__Available data__:
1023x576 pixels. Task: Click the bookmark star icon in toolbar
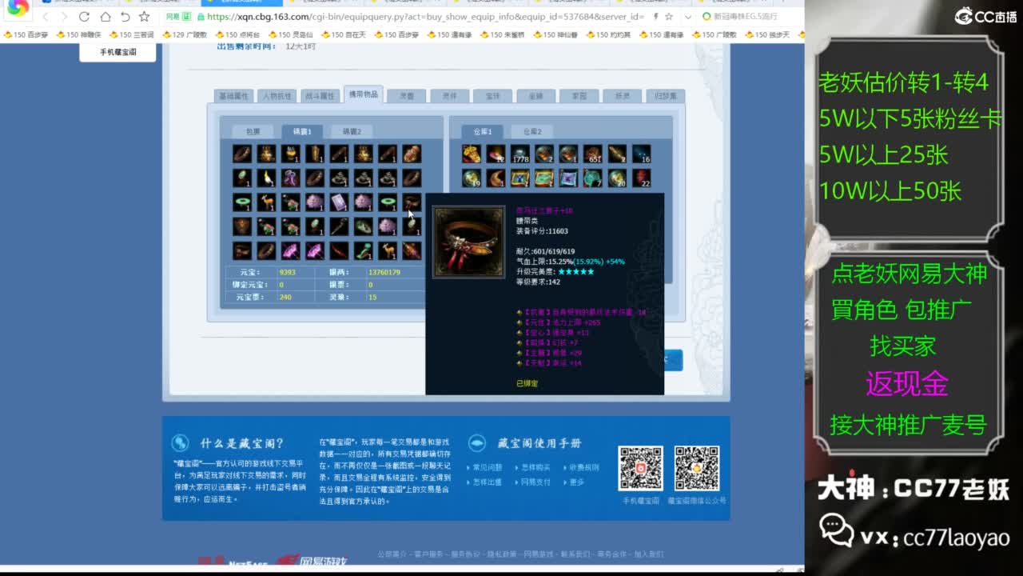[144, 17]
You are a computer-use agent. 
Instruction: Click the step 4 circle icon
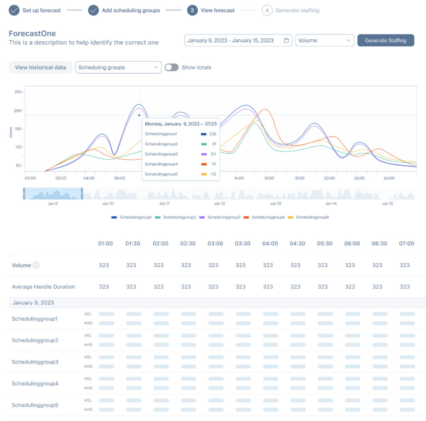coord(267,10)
...
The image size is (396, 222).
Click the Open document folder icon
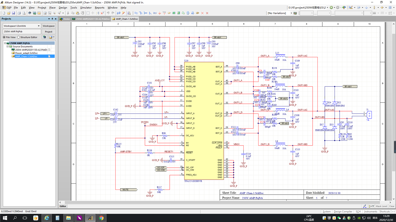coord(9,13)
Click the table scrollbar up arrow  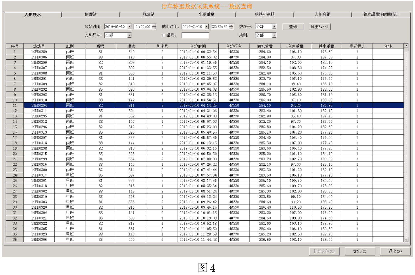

__Activity__: Could you write out exactly the lines of the data above that run from the one holding "The image size is (396, 222)." to the one holding "Click the table scrollbar up arrow", with both ends in and all pictures out?

__Finished task__:
The image size is (396, 222).
Click the Open document folder icon
coord(9,13)
Click the table scrollbar up arrow  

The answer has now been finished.